The comic critic fundamentally seeks to humanize his or her subject so that we might correct it, rather
than eliminate it. This challenge,
at times, can be quite difficult.
Nowhere is this charge to stay comic more tested, at least
for this critic, than when considering political discourse and campaign
rhetoric. Especially, when that
rhetoric is “from the other side” of the political divide.[1] Uncle Kenny (Burke) urges me to listen
carefully to Ted Cruz and his rabid supporters judge them as fools. For the Burkean critic, Cruz is a
misguided, mistaken fool. Not a
villain, not a populist thug, not an opportunistic hate-monger, a fool.
This. Is. Hard.
But it get’s harder.
See, I probably don’t really have to take Ted Cruz too seriously. He’ll never win anyway (though, even he
probably thinks of himself as running for VP). The Trumpster, on the other hand, really tries my comic
patience. Donald Trump, by most
polling data, is the favorite for the GOP nomination. I can laugh at Ted Cruz and, in some contexts, I can laugh at Donald Trump.
But the prospect of a Trump presidency is a little hard to stomach.
Trump fails most criteria for candidate viability, but his money,
fundraising network, and the groundswell of popular support generated by his
vitriol and bigotry just might dwarf the fact that he doesn’t “look
presidential” or “know anything about foreign or domestic policy.” By most measures, Trump is a terrible
candidate, but that doesn’t seem to matter this early in the primary campaign.

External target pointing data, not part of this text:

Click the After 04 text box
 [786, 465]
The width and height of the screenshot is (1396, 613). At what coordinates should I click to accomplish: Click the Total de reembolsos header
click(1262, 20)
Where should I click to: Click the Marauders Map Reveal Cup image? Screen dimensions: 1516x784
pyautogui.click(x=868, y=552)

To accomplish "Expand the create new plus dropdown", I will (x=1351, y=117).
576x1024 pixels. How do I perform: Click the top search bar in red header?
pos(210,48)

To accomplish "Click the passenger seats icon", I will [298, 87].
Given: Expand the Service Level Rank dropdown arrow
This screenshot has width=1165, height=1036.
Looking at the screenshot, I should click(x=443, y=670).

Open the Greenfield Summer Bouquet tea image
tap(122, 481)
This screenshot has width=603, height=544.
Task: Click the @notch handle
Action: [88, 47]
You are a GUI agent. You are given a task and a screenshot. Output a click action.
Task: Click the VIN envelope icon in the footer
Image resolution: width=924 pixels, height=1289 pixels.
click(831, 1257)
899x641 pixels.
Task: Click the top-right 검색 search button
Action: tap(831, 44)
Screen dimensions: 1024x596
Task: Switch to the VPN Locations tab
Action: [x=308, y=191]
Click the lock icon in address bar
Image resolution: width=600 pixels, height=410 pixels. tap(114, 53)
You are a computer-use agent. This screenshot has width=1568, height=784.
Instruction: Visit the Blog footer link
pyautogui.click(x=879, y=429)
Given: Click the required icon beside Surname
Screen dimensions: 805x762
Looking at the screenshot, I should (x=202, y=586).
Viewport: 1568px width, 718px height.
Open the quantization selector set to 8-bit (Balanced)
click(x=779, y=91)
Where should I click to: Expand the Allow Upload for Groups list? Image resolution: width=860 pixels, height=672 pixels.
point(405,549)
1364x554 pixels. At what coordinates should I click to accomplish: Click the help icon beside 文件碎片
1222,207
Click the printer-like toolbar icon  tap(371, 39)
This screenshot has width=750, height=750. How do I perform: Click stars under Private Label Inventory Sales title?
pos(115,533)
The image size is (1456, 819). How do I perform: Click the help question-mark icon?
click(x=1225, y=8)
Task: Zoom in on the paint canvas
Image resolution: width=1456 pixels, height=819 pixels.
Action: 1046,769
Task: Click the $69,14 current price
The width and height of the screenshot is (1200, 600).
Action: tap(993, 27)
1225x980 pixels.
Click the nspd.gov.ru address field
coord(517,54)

What I find interesting about all of this, though, is that
my trouble with Trump is that he’s hard to take seriously and it is precisely that fact that makes him hard to understand
comically as any good Burkean critic
should. His persona—a strange
blend of narcissism, used-car salesman, reality TV host, and spray tan—is such
an exaggeration of humanity that I’m not sure who he really is (or if, he really
is…). And yet, I can’t seem to
laugh at him—even when he’s on Saturday
Night Live (see above, if only for the moment where Larry David calls him a racist and Trump doesn't deny it) or when he makes his GOP opponents look like
idiots during a debate. I just can’t find it in
myself to think of Trump as a fool.
The fool exists to be corrected for the betterment of
society. When Trump suggests, as
he did on the Late Show with Stephen
Colbert (see below), that he has “no apologies” for anyone he’s wronged or
anything he’s done, it becomes evident that he is not interested in
correction. Trump is ridiculous,
to be sure, and he wears the fool’s cap (or whatever that thing on his head
is), but he is no fool.
At the same time, however, his hyperbolic persona makes him
hard to see as a hero or a villain—Burke’s tragic foil to the comic fool. He isn’t easily distilled into the good
bin or the evil bin. Even as a person on the opposite side
of the political divide, he doesn’t read as a threat, because I just can’t take
him seriously. I struggle to
believe, for even just a minute, that he could actually be president. If he’s a villain, he’s just not that
scary. I feel like if I just don’t
pay attention that he’ll eventually just go away. Even though the reality of the matter is that he has already
made the shortlist for the conversation next November and shows no signs of
backing down—or apologizing—anytime soon.
I’m not sure what all this means. It is, however, an uncomfortable position for the comic
critic. I can’t seem to think of
Trump as a fool or a villain. I
can’t get my head around it.
Maybe, that’s because he’s neither. Even if you hate him, and plenty of
folks do, he’s not serious enough—not really—to take comically and if he can’t be a fool, he can’t be
a villain. He’s a curious mix of
equal parts terror and ridiculousness.
For this comic critic, Donald Trump is no fool. He’s a clown.